Postnatal depression (also called postpartum depression) can occur after child birth.
A brief overview of depression treatments
If you are suffering with signs and symptoms of depression, a visit to your family doctor is a good starting place for seeking treatment. Your family doctor can prescribe one of various medications to treat depression. He or she may also refer you to a psychologist or other mental health counselor. A two-pronged approach with medication and talk therapy is usually the most effective treatment for depression.
There are a large number of different kinds of medications for treating depression. They use different active ingredients to affect different chemical process in the brain. It can take time to find the right medication that works for your symptoms. Keep in mind that any one medication can take up to 8 weeks to start working.
Talk therapy, whether private, group or therapy, is a key component to treating depression. Patients benefit from reducing stress, learning how to cope with stressors, and sticking to their treatment plan.
Electroconvulsive therapy (ECT) used to be called shock treatments. This treatment is generally used for severe depression (often suicidal) that is not managed with medications, or for patients that are unable to take medications (for example severe depression in pregnancy.)
Partial hospitalization or day treatment programs are available which provide support and counseling to get depression symptoms under control.
A visit to your naturopath is another source of treatment options. There are many naturopathic and herbal remedies which are used to treat depression such as St. John’s Wort and Vitamin B injections.

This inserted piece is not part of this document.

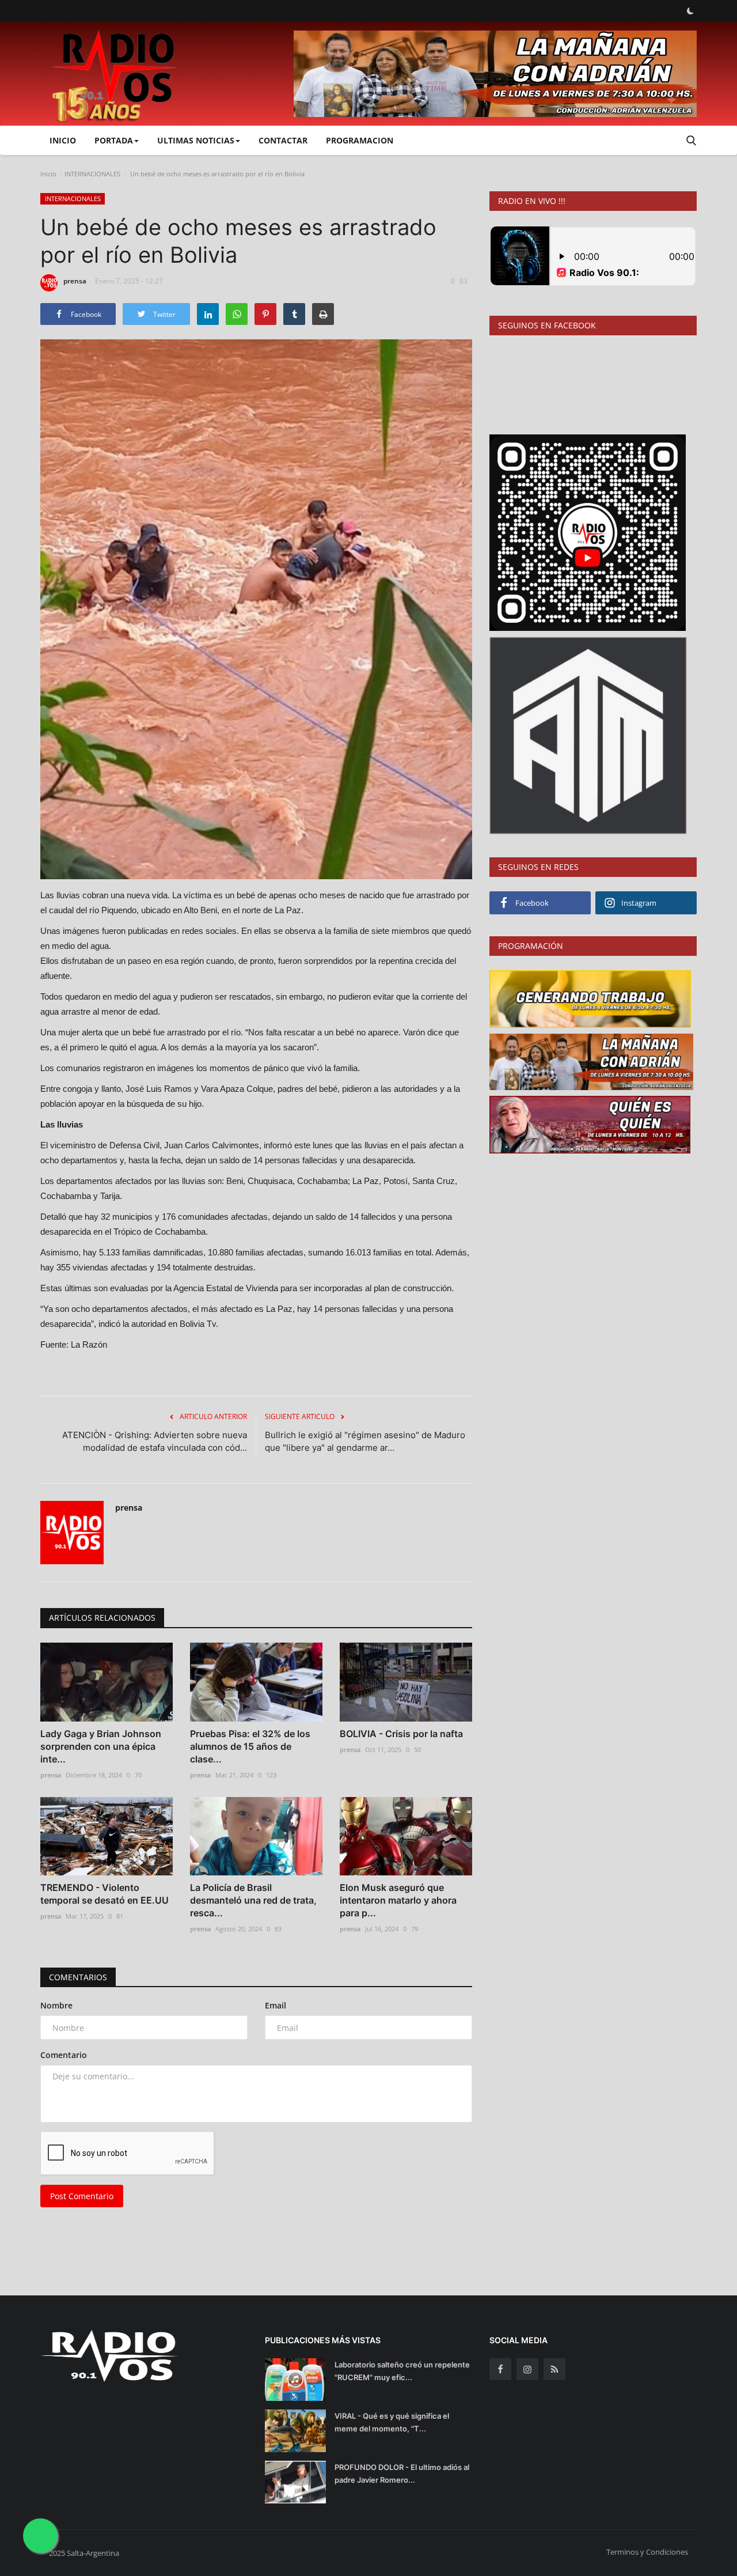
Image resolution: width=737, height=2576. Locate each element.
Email (275, 2005)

Whether you see a physician or a naturopath, both will talk to you about lifestyle changes to help your depression. For starters, eating healthfully, maintaining a consistent routine with regular meals, bedtimes (and waking times), and exercise — it’s “nature’s Prozac”!
Your instincts may tell you to withdraw from life when you are depressed, but this is quite the opposite of what is best for you. Staying involved with friends, community, regular social engagements will help. Keeping up with your regular responsibilities will give you a good sense of accomplishment, and it feels good to help others when you can.
Try your hardest to have fun, and try something new. New experiences change the chemistry in our brain and make us feel happier. It’s going to be work, but it’s worth it. It will help you to bounce back.